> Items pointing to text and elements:
● ● ● ● ●

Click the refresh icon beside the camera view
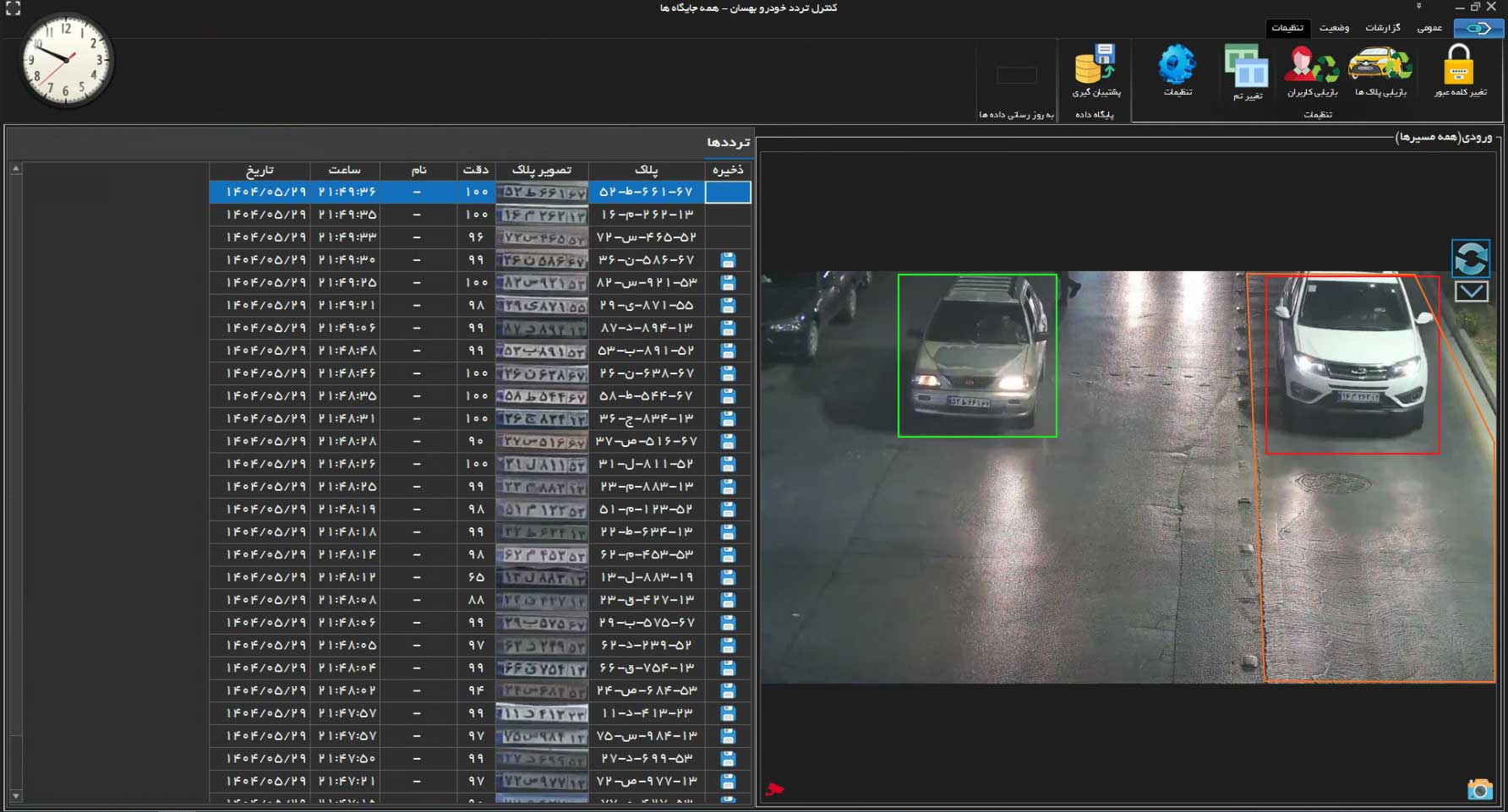pos(1471,259)
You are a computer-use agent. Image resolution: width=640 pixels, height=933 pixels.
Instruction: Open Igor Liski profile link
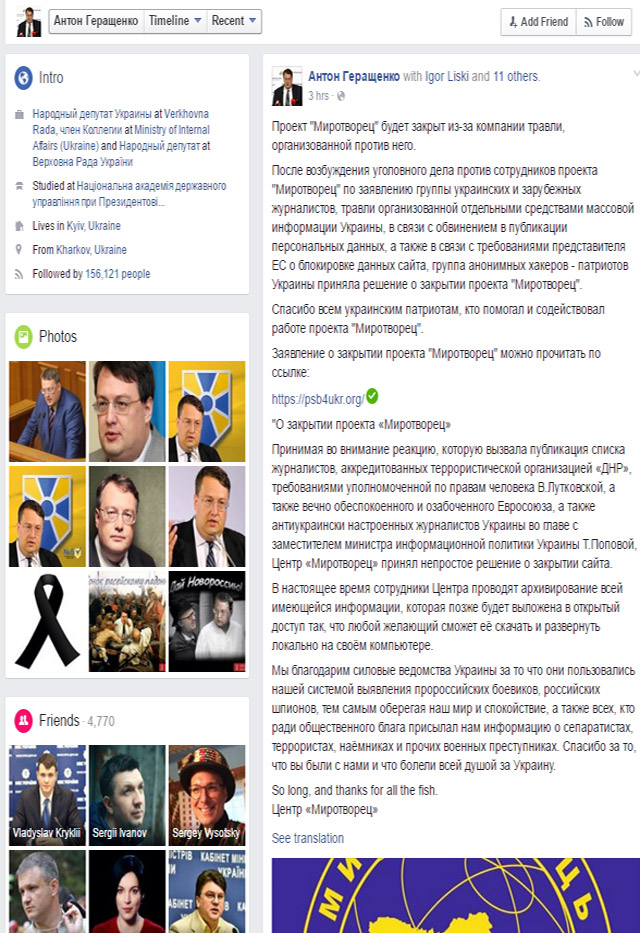click(446, 76)
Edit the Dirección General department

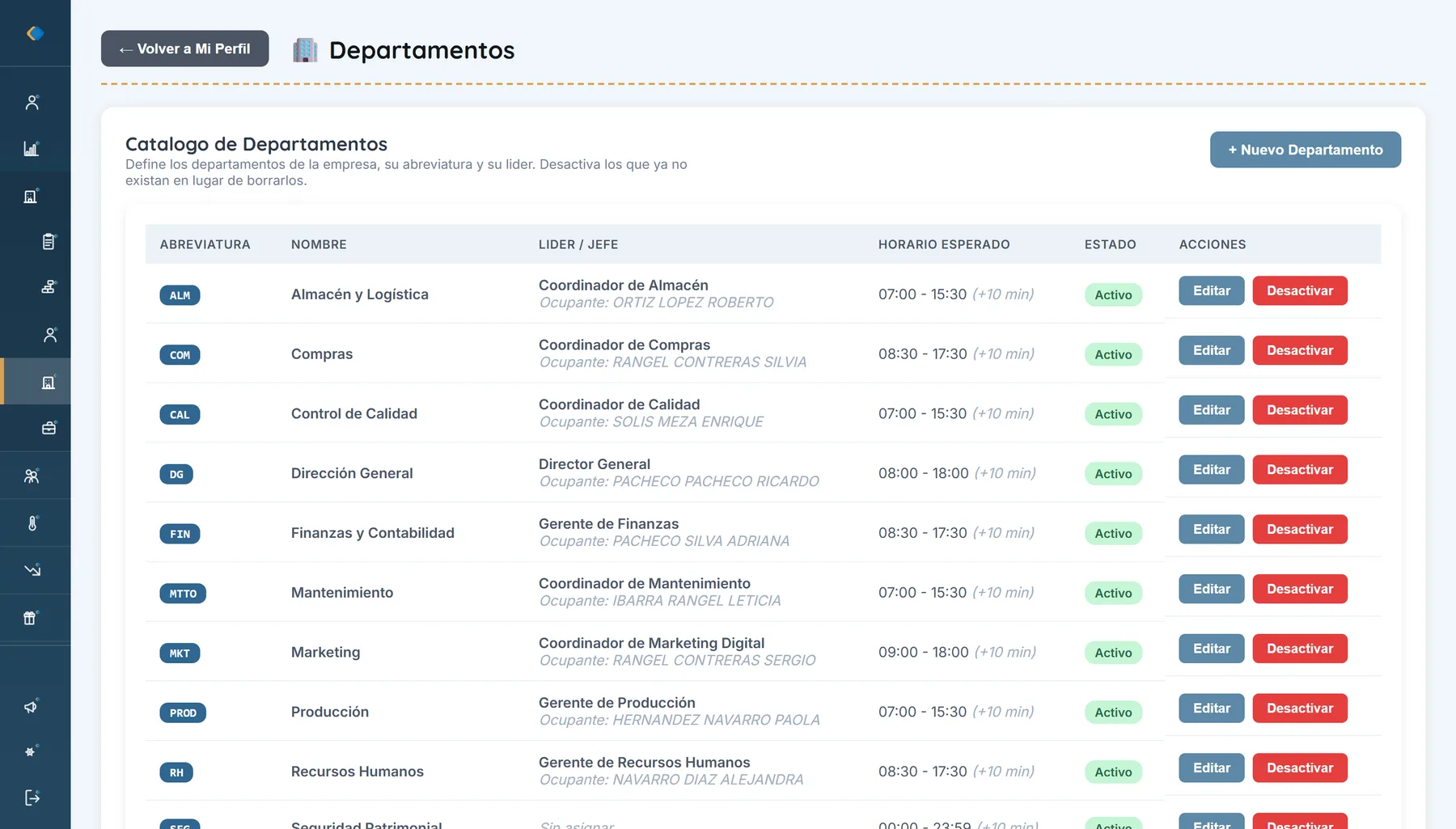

● ● ● ● ●

Edit the items from the line containing "You are a computer-use" through the last item, inclusive, replacing "profile" with "account" and leaving all else unchanged. Omit the pictures from your answer.

You are a computer-use agent. Image resolution: width=640 pixels, height=933 pixels.
Instruction: Open Igor Liski account link
click(446, 76)
Edit the Dirección General department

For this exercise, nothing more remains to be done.